- EXERCISE PROMPT
Can you rewrite the items below, from the start through the line containing "Image resolution: width=768", as a numbered list with blank lines left out?

===== DATASET EXTRACT

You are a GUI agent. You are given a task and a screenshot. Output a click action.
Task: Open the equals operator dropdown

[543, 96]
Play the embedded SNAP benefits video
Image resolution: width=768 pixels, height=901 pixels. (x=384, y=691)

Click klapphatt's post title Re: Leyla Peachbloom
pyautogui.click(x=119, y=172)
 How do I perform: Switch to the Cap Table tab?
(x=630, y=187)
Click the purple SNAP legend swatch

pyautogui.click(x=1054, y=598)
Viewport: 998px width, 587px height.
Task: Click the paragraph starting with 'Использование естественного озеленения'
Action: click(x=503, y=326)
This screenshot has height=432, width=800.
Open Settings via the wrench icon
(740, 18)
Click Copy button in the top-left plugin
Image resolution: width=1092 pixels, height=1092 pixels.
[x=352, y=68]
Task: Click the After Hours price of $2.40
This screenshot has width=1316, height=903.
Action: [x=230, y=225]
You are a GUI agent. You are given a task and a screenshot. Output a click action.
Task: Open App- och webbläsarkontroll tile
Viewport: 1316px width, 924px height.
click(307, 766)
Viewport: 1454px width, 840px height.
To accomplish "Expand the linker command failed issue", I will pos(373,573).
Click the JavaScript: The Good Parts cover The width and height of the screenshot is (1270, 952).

==========

- RESULT OF THE EXERCISE
1. You are a GUI agent. You are given a task and a screenshot. Output a click action.
2. Task: Open the equals operator dropdown
3. [543, 96]
4. Play the embedded SNAP benefits video
5. Image resolution: width=768 pixels, height=901 pixels. (x=384, y=691)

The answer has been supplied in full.